**THE PROBLEM:** Begin with the line containing "[button] (219, 155)" and copy every line after it to the end of the entries, exactly, leaving out the lines before it.

= Beginning of Section =

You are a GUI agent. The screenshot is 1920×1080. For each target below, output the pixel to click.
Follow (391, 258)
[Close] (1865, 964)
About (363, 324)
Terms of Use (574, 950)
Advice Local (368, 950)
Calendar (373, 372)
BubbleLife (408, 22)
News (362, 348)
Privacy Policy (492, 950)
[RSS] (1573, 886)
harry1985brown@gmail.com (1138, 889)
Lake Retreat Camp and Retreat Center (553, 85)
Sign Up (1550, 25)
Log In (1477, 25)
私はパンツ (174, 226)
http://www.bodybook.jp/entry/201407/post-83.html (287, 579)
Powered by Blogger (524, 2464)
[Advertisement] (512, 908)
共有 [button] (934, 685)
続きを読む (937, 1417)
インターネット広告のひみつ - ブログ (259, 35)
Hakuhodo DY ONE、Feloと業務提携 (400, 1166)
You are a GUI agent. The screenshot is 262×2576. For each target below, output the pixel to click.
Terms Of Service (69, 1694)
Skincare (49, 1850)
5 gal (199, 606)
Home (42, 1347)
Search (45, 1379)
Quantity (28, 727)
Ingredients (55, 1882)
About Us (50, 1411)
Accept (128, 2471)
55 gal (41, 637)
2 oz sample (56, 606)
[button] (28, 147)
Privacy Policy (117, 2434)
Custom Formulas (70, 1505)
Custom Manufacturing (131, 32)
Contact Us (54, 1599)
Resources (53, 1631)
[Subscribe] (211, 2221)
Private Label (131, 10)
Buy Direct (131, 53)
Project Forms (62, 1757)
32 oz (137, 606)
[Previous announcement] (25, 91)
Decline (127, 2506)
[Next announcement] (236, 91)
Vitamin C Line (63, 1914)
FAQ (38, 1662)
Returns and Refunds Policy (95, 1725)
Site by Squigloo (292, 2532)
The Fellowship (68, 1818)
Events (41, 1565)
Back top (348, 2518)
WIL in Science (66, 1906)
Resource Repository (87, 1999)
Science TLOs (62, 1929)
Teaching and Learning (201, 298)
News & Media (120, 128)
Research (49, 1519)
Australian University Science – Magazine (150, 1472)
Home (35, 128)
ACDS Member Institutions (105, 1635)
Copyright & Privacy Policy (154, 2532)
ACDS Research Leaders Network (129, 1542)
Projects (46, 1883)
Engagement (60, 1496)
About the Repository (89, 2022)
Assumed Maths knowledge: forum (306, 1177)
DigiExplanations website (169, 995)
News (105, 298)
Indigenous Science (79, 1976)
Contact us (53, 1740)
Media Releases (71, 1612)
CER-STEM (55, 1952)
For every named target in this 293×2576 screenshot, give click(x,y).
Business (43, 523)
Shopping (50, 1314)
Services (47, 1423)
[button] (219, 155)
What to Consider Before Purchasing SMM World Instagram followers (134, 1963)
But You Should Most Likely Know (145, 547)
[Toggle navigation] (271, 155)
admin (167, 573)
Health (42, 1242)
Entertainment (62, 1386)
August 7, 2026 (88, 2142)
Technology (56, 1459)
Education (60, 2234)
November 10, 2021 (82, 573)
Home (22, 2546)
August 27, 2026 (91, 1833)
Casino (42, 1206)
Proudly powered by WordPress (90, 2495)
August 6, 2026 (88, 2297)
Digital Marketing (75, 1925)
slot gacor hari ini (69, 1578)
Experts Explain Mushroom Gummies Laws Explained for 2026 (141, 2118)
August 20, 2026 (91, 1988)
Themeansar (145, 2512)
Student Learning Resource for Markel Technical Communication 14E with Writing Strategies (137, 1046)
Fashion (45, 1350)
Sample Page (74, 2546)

= End of Section =

**FINISHED EXERCISE:**
[button] (219, 155)
What to Consider Before Purchasing SMM World Instagram followers (134, 1963)
But You Should Most Likely Know (145, 547)
[Toggle navigation] (271, 155)
admin (167, 573)
Health (42, 1242)
Entertainment (62, 1386)
August 7, 2026 (88, 2142)
Technology (56, 1459)
Education (60, 2234)
November 10, 2021 (82, 573)
Home (22, 2546)
August 27, 2026 (91, 1833)
Casino (42, 1206)
Proudly powered by WordPress (90, 2495)
August 6, 2026 (88, 2297)
Digital Marketing (75, 1925)
slot gacor hari ini (69, 1578)
Experts Explain Mushroom Gummies Laws Explained for 2026 (141, 2118)
August 20, 2026 (91, 1988)
Themeansar (145, 2512)
Student Learning Resource for Markel Technical Communication 14E with Writing Strategies (137, 1046)
Fashion (45, 1350)
Sample Page (74, 2546)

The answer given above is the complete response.